I tested for 10, 50 and 100 long queries with the following multipliers (1, 2, 5, 10, 50, 100). The graph shows the performance gain for each number of queries vs the multiplier. For example 50 long queries with a multiplier of 10 (i.e. 500 short queries) achieves a 39.6% reduction in query execution time. I have repeated many of the tests several time (not all of them, too lazy to do that). The repeated tests showed consistent results so I am pretty confident of the presented results.


Here is the full list:

Queries Mode
Ratio Long Short Blocking Non Blocking Advantage

:1/2 10 20 0.56 0.5 10.27%
50 100 2.55 2.26 11.19%
100 200 5.15 4.46 13.53%

:1/5 10 50 0.55 0.4 27.04%
50 250 2.72 1.83 32.82%
100 500 5.45 3.63 33.39%

:1/10 10 100 0.6 0.4 33.76%
50 500 3.01 1.82 39.67%
100 1000 5.9 3.65 38.13%

:1/20 10 200 0.72 0.45 38.12%
50 1000 3.43 2.1 38.73%
100 2000 6.83 4.33 36.53%

:1/50 10 500 0.98 0.62 36.57%
50 2500 4.78 3.23 32.36%
100 5000 9.74 8.68 10.93%

:1/100 10 1000 1.46 0.94 35.40%
50 5000 7.42 5.17 30.31%
100 10000 14.27 12.68 11.15%
The area I would like to focus on for performance tuning is the size of the fiber pool. The test is a bit sensitive to it so I believe I can gain a bit more performance with insane query counts if I optimize my fiber pool a bit. Setting the initial size too high certainly helps, but eats too much memory to make it usable.

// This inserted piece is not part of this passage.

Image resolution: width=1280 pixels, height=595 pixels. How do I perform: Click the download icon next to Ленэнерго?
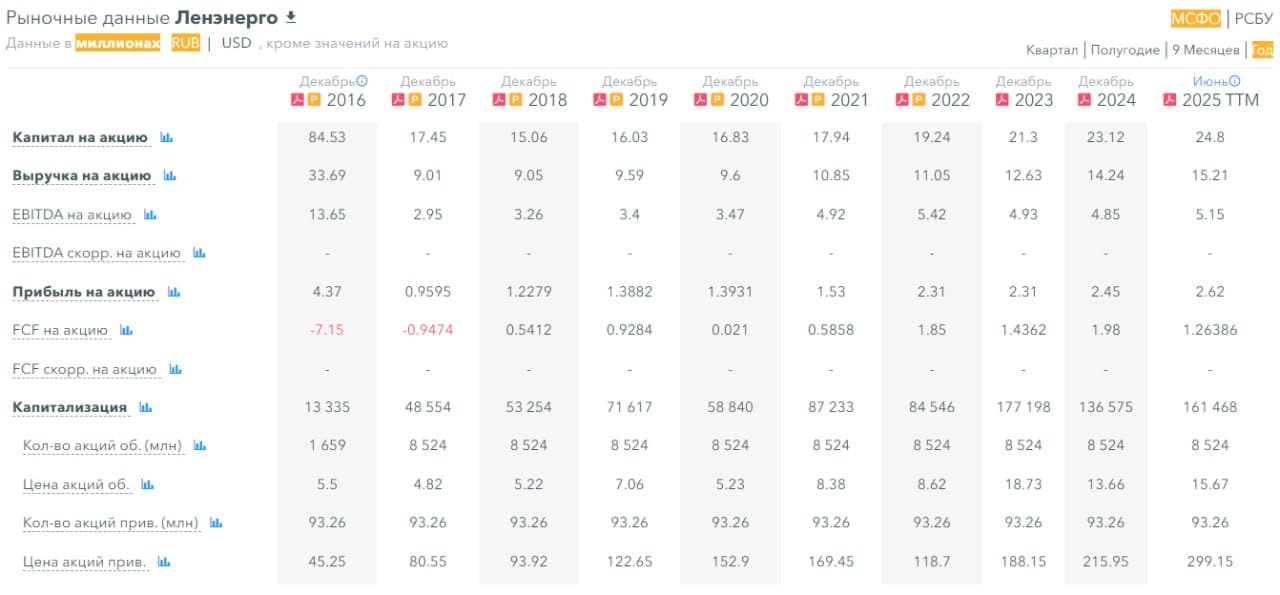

A final note. I am playing with using this along side an EventMachine based http server. It works OK but is a cpu hog. Propably due to using select in next_tick calls withing EM's event loop. I would love to be able to provide EM with a list of IO objects and a call back instead of requiring me to use it to open the connection. Nevertheless, even though in many cases the nonblocking db implementation is slower than a blocking one in the http serving arena, I managed to get ~800 req/s vs ~500 req/s for a very typical use case, A request that runs a long query followed by many short ones. Impressive to say the least. I might be even try to hack EM to support the feature I need and then see what performance this could yield.

UPDATE

Apparently one can get more performance for the blocking requests if the fiber pool is initiated AFTER the blocking calls. Possibly due to the VM being impacted by the memory increase. Rerunning some of the tests showed fractional improvements for the blocking case. On the other hand, I tried some of the tests while another process was doing heavy I/O (RDoc generation). The performance gain jumped to an amazing 76% in one of the tests (it was generally between 51% and 76%).